Die führenden Sozialdemokraten nehmen die Sache ernst, weil vor Jahrzehnten ihre Vorgänger historische Fehler gemacht haben. Die ließen zu, dass sich die Grünen auf den Weg zur Partei machten. Nicht ganz so, aber so ähnlich kann es heute mit der neuen linken Bewegung gehen, wenn ihre Bedenken nicht aufgenommen werden. Schon vergessen, die altlinke Lehre? Kannst du deinen Gegner nicht besiegen, umarme ihn. Sicher, historische Vergleiche hinken immer, aber in den 70ern nahmen SPD-Kanzler die Sorge um die Umwelt nicht ganz so wichtig; das Ergebnis war, dass die SPD erst wieder mit Schröder und Oskar Lafontaine über 40 Prozent bei Wahlen kam. Heute darf gerade ein SPD-Kanzler die Angst vor sozialem Abstieg nicht unterschätzen. Zumal sie verbreitet ist.

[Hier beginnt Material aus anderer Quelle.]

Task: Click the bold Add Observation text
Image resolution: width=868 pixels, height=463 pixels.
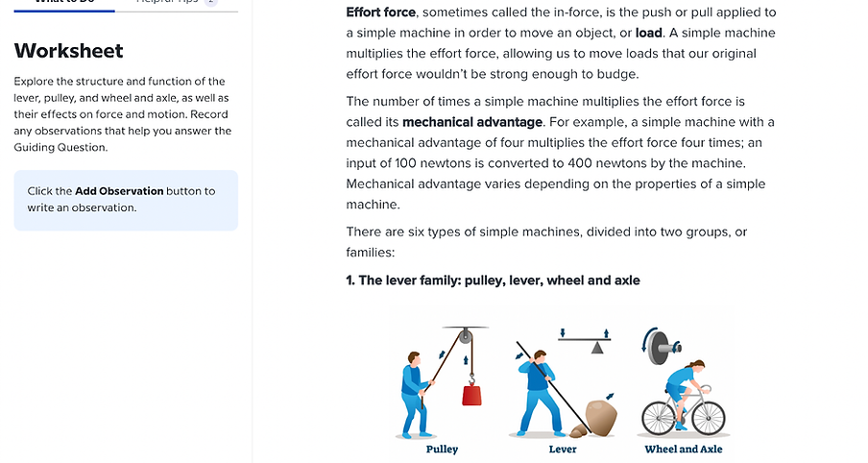Action: [119, 191]
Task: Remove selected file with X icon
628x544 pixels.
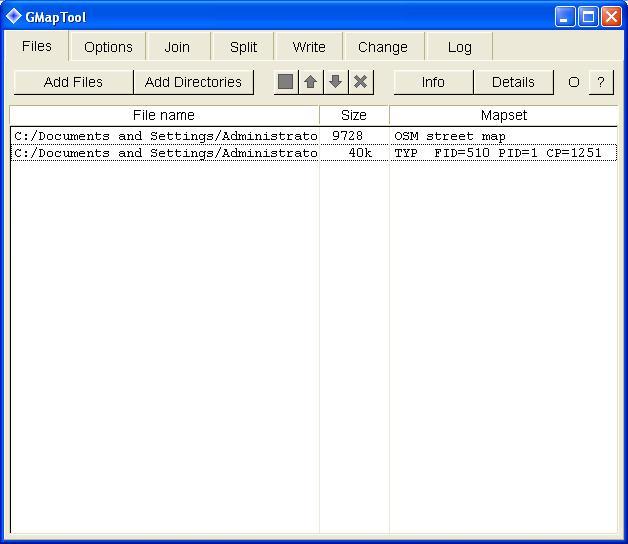Action: pyautogui.click(x=361, y=82)
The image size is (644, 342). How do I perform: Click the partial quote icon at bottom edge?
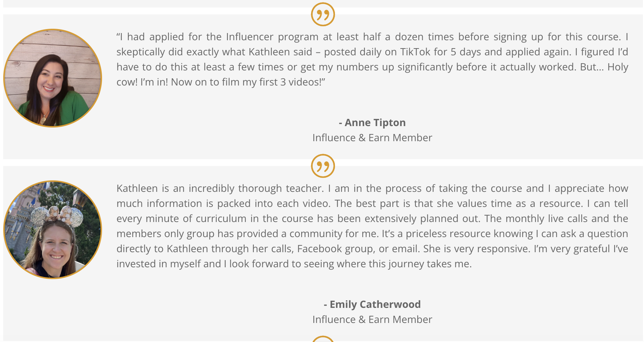pyautogui.click(x=323, y=339)
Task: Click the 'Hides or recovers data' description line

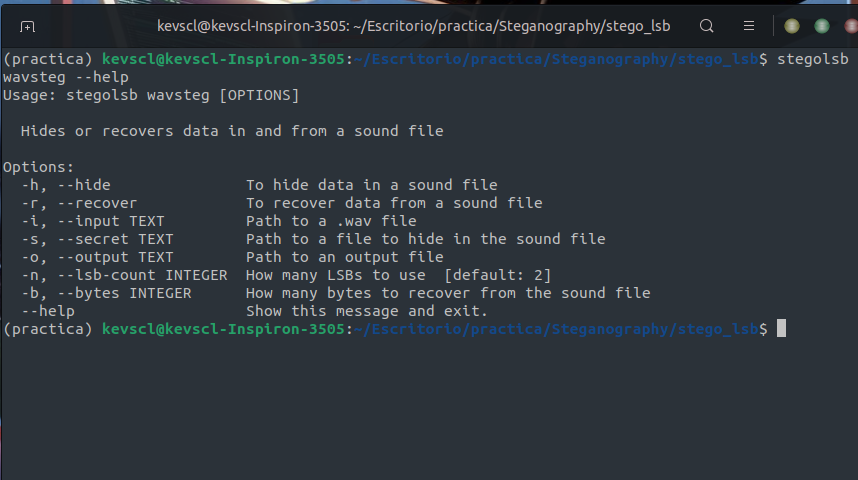Action: coord(232,131)
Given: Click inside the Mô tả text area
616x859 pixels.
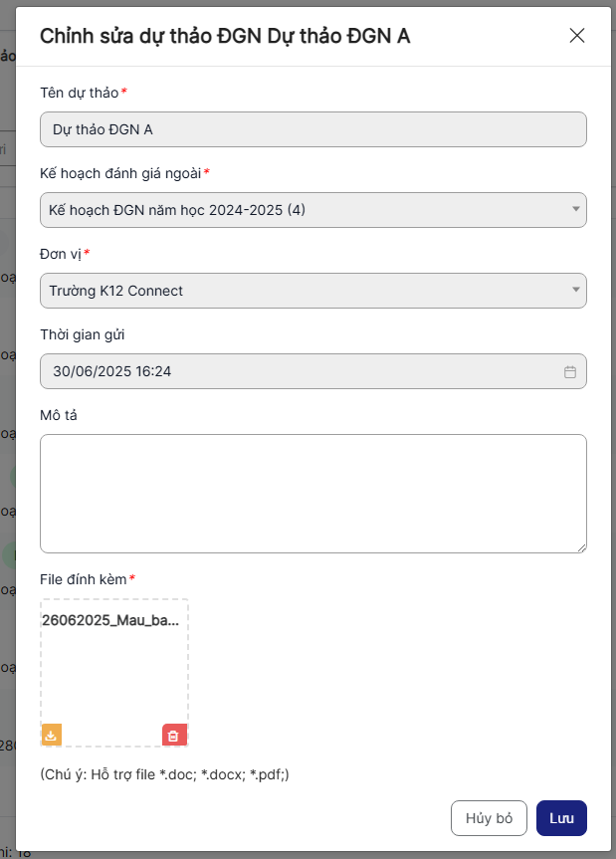Looking at the screenshot, I should (x=312, y=493).
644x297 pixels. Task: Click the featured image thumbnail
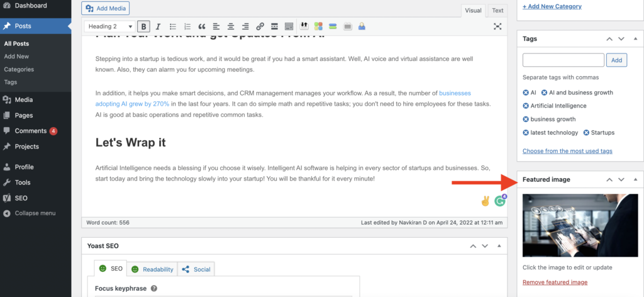(x=580, y=225)
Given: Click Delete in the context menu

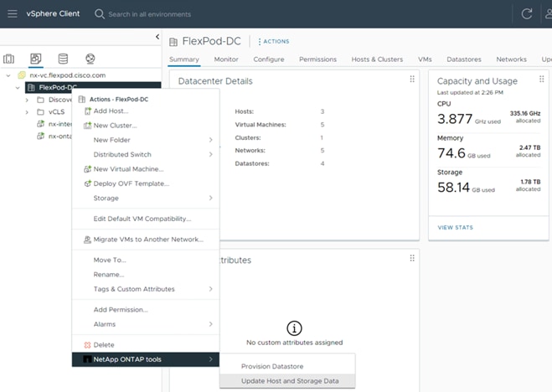Looking at the screenshot, I should [x=104, y=345].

Eine Gruppierung sammelt bereits Unzufriedene und Verunsicherte: Attac. Der geht es um die Folgen der Globalisierung, die zunehmend lokal zu spüren sind. Würde nun das wachsende Potenzial für Protest in eine Partei überführt, wären es plötzlich viele, die ihren Unmut an der Wahlurne ausdrücken könnten. Die soziale Erhebung fände dann nicht mehr wie bisher vornehmlich auf Kongressen und zuweilen auf der Straße statt.

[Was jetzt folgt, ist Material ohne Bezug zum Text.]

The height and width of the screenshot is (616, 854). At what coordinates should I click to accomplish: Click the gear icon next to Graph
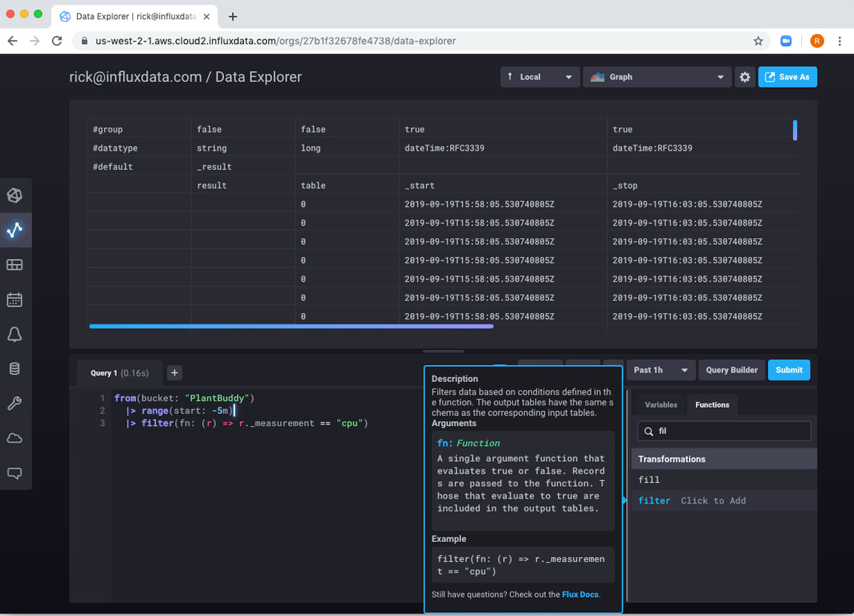pyautogui.click(x=744, y=77)
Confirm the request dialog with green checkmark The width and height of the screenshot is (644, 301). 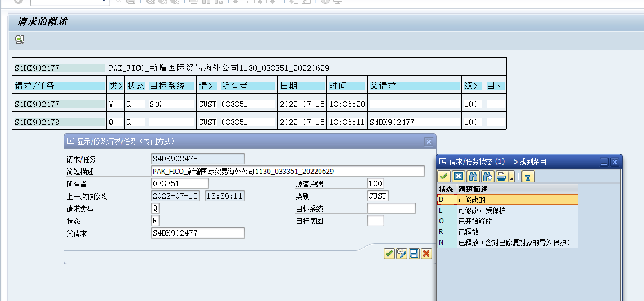click(x=389, y=254)
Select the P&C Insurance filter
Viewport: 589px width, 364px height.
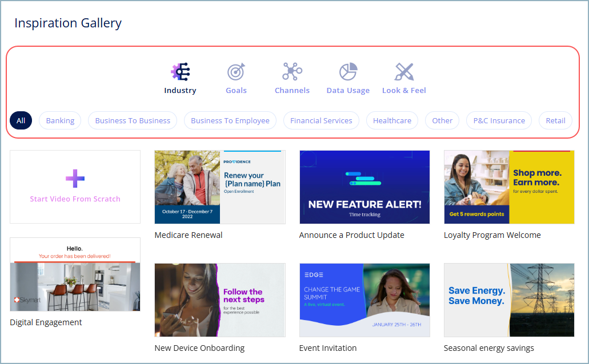[499, 120]
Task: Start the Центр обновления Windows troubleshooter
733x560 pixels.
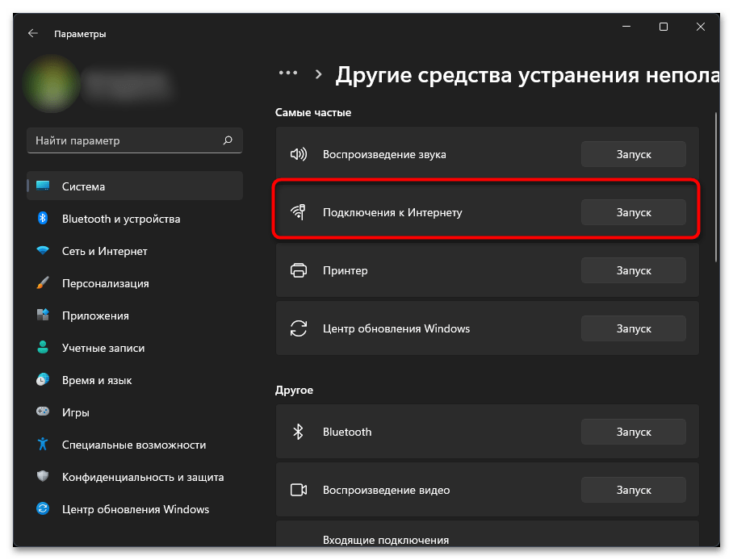Action: [633, 328]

Was zum Aufstieg jetzt noch fehlt, ist eine schillernde politische Figur. Ein Sozialkonservativer mit rednerischem Talent, der zusätzlich über organisatorische Gaben verfügt; einer, der eine Partei groß machen kann. Lafontaine könnte das. Die SPD kann von Glück reden, dass er im Moment nicht zur Verfügung steht; dass Lafontaines Herz links, aber immer noch für die SPD schlägt. Dennoch: Eine Wertedebatte kann sich die SPD nicht länger ersparen. Das hat übrigens dieser Tage auch Gesine Schwan erklärt. Es soll ja nachher keiner sagen können, er hätte nicht gewusst, wofür die Reformen gemacht werden: für den Erhalt des sozialen und gerechten Staats.